__TO BE DONE__.
(a) According to the excerpt on Chapter 7 fee arrangements, what percentage of the post-petition attorney fees does Fresh Start Funding keep for its services?
(b) From the excerpt on Chapter 7 fee arrangements, return the passage between "These appeals arise" and "at 8 ¶ 39).", inclusive.

__EXTRACT TO READ__.
[BEGIN]

Unbundling or Limited-Scope Representation. By signing below, you acknowledge that the Law Firm has expressed that it is ready, willing and able to represent you for your entire Chapter 7 case, even if you choose the File Now Pay Later option, which will require you to sign a Post-Filing Agreement. If you choose the File Now Pay Later option, you further represent that you are not doing this with the intention of having the Law Firm simply file your case and then withdraw, but instead to facilitate you making payments over time for your attorney fee so that you can have an attorney represent you through the entire Chapter 7 process.

(CV ECF No. 4-1 at 14–15.)

To fund the bifurcated agreements' "file now pay later" approach, Appellant entered into a Line of Credit and Accounts Receivable Management Agreement ("FSF Agreement") with a third party, Fresh Start Funding ("FSF"). (CSP ECF No. 42 at 6.) Pursuant to the FSF Agreement, FSF collects payments for Appellant and applies those payments to the amount Appellant owes under the line of credit. (Id. at 7.) However, the service comes at a cost. FSF advances 75% of the post-petition fee associated for each approved account and maintains 25% of the post-petition attorney fees as a fee for its services. (CV ECF No. 8-1 at 119.) Accordingly, the client pays a different fee for the bifurcated arrangements. If the client chooses the traditional "pay before you file" option, then the client enters an agreement with Appellant "covering both pre-filing and post-filing services for a fixed fee of $2,350 (including the filing fee) and providing for a certain supplemental post-filing services charged at $300 per hour for attorney time and $250 per hour for paralegal time." (CSP ECF No. 50 at 3–4.) On the other hand, if the client chooses the bifurcated "file now pay later" option, Appellant charges more money to cover the added cost of fees owed to a third-party, FSF. (Id. at 4.) However, despite charging more, Appellant testified that he is still making less on the case because the added fees go to FSF—not to Appellant. (CV ECF No. 8-1 at 120.)

These appeals arise from three (3) separate Chapter 7 cases that Appellant filed using the bifurcated agreement approach. Pursuant to their respective agreements, Charles and Shirley Prophet paid $1,200.00 for pre-filing services and $1,200.00 for post-filing services, (CSP ECF No. 42 at 10 ¶¶ 46, 55); Steven Rosenschein paid $500.00 for pre-filing services and $2,060.00 for post-filing services, (CSP ECF No. 42 at 12 ¶¶ 60–61); and Christine Naughton paid $0.00 for pre-filing services and $2,800.00 for post-filing services, (CV ECF No. 8-1 at 153; CN ECF No. 41 at 8 ¶ 39).

[END]

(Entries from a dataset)
[BEGIN]

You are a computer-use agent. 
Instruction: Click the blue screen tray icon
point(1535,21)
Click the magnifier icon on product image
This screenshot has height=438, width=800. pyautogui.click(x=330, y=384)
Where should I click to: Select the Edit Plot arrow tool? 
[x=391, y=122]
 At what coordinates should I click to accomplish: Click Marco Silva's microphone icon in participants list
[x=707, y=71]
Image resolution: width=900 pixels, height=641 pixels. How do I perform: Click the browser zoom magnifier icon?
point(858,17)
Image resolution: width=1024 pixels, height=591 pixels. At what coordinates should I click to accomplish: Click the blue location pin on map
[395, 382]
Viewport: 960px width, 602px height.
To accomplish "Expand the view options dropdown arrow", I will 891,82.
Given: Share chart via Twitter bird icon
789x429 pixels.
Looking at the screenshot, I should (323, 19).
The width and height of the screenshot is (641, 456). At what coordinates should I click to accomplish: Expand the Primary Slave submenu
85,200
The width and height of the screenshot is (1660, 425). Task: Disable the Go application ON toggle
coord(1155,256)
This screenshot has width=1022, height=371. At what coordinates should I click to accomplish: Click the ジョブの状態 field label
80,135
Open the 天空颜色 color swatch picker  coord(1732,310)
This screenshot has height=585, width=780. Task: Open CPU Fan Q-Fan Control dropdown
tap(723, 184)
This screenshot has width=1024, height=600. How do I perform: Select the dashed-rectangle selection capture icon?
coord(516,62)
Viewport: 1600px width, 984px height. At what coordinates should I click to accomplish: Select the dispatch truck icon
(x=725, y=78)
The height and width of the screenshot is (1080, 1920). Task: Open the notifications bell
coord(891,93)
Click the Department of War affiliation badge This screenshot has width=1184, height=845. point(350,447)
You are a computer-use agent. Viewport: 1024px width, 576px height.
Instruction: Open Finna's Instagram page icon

[END]

__EXERCISE SOLUTIONS__.
(a) 25%

(b)
These appeals arise from three (3) separate Chapter 7 cases that Appellant filed using the bifurcated agreement approach. Pursuant to their respective agreements, Charles and Shirley Prophet paid $1,200.00 for pre-filing services and $1,200.00 for post-filing services, (CSP ECF No. 42 at 10 ¶¶ 46, 55); Steven Rosenschein paid $500.00 for pre-filing services and $2,060.00 for post-filing services, (CSP ECF No. 42 at 12 ¶¶ 60–61); and Christine Naughton paid $0.00 for pre-filing services and $2,800.00 for post-filing services, (CV ECF No. 8-1 at 153; CN ECF No. 41 at 8 ¶ 39).